WORK INSTRUCTIONS
Restate the records that follow. Every word must match.

START RECORDS SHOWN

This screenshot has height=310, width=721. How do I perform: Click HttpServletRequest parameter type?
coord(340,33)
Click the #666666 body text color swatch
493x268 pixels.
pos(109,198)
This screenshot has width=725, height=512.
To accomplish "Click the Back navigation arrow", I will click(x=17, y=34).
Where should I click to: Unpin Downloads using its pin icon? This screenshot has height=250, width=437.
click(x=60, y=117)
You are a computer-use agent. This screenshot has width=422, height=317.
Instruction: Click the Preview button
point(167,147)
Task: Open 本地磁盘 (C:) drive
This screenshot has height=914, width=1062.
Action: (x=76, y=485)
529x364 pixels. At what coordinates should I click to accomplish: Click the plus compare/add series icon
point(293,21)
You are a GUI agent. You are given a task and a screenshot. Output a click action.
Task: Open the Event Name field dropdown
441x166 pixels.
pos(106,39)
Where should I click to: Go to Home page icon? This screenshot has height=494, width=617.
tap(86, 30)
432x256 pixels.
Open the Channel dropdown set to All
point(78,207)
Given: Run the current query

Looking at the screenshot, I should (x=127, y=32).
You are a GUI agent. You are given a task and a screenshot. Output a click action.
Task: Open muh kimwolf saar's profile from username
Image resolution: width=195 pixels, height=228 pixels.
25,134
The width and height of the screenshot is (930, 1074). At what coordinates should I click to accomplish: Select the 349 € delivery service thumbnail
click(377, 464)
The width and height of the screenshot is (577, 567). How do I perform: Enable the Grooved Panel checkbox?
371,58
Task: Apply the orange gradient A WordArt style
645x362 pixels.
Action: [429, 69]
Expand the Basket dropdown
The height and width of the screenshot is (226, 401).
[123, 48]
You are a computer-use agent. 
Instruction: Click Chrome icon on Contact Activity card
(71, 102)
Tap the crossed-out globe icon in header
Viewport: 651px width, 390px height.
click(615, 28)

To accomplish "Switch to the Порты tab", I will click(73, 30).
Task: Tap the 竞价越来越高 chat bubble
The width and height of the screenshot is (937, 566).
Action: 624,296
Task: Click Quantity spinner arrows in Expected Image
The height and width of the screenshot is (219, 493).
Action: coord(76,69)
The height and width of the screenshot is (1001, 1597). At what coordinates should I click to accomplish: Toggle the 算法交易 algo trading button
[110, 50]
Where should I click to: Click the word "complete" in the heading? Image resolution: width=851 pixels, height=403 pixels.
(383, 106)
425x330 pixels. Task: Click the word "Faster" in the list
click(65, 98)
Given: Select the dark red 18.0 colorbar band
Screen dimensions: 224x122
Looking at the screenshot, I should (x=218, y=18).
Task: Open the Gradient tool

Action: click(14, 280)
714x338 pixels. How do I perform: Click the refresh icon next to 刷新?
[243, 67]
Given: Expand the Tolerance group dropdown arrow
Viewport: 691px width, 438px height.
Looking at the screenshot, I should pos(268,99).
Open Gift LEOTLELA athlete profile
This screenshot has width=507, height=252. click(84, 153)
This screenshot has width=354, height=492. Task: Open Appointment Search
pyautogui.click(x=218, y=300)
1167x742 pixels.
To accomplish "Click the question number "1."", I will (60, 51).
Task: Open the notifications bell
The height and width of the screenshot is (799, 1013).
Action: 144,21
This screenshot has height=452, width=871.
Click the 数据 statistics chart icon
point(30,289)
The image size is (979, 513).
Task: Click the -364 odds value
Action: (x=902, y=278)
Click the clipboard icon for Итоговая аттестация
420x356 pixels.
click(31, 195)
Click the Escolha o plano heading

END RECORDS SHOWN

EXERCISE RESPONSE
This screenshot has height=310, width=721. How do I perform: Click HttpServletRequest parameter type?
coord(340,33)
Click the #666666 body text color swatch
493x268 pixels.
pos(109,198)
This screenshot has width=725, height=512.
To accomplish "Click the Back navigation arrow", I will click(x=17, y=34).
Where should I click to: Unpin Downloads using its pin icon? This screenshot has height=250, width=437.
click(x=60, y=117)
You are a computer-use agent. This screenshot has width=422, height=317.
Instruction: Click the Preview button
point(167,147)
Task: Open 本地磁盘 (C:) drive
This screenshot has height=914, width=1062.
Action: (x=76, y=485)
529x364 pixels. At what coordinates should I click to accomplish: Click the plus compare/add series icon
point(293,21)
You are a GUI agent. You are given a task and a screenshot. Output a click action.
Task: Open the Event Name field dropdown
441x166 pixels.
pos(106,39)
Where should I click to: Go to Home page icon? This screenshot has height=494, width=617.
tap(86, 30)
432x256 pixels.
Open the Channel dropdown set to All
point(78,207)
Given: Run the current query

Looking at the screenshot, I should (x=127, y=32).
You are a GUI agent. You are given a task and a screenshot. Output a click action.
Task: Open muh kimwolf saar's profile from username
Image resolution: width=195 pixels, height=228 pixels.
25,134
The width and height of the screenshot is (930, 1074). At what coordinates should I click to accomplish: Select the 349 € delivery service thumbnail
click(377, 464)
The width and height of the screenshot is (577, 567). How do I perform: Enable the Grooved Panel checkbox?
371,58
Task: Apply the orange gradient A WordArt style
645x362 pixels.
Action: [429, 69]
Expand the Basket dropdown
The height and width of the screenshot is (226, 401).
[123, 48]
You are a computer-use agent. 
Instruction: Click Chrome icon on Contact Activity card
(71, 102)
Tap the crossed-out globe icon in header
Viewport: 651px width, 390px height.
click(615, 28)

To accomplish "Switch to the Порты tab", I will click(73, 30).
Task: Tap the 竞价越来越高 chat bubble
The width and height of the screenshot is (937, 566).
Action: 624,296
Task: Click Quantity spinner arrows in Expected Image
The height and width of the screenshot is (219, 493).
Action: coord(76,69)
The height and width of the screenshot is (1001, 1597). At what coordinates should I click to accomplish: Toggle the 算法交易 algo trading button
[110, 50]
Where should I click to: Click the word "complete" in the heading? Image resolution: width=851 pixels, height=403 pixels.
(383, 106)
425x330 pixels. Task: Click the word "Faster" in the list
click(65, 98)
Given: Select the dark red 18.0 colorbar band
Screen dimensions: 224x122
Looking at the screenshot, I should (x=218, y=18).
Task: Open the Gradient tool

Action: click(14, 280)
714x338 pixels. How do I perform: Click the refresh icon next to 刷新?
[243, 67]
Given: Expand the Tolerance group dropdown arrow
Viewport: 691px width, 438px height.
Looking at the screenshot, I should pos(268,99).
Open Gift LEOTLELA athlete profile
This screenshot has width=507, height=252. click(84, 153)
This screenshot has width=354, height=492. Task: Open Appointment Search
pyautogui.click(x=218, y=300)
1167x742 pixels.
To accomplish "Click the question number "1."", I will (60, 51).
Task: Open the notifications bell
The height and width of the screenshot is (799, 1013).
Action: 144,21
This screenshot has height=452, width=871.
Click the 数据 statistics chart icon
point(30,289)
The image size is (979, 513).
Task: Click the -364 odds value
Action: (x=902, y=278)
Click the clipboard icon for Итоговая аттестация
420x356 pixels.
click(31, 195)
Click the Escolha o plano heading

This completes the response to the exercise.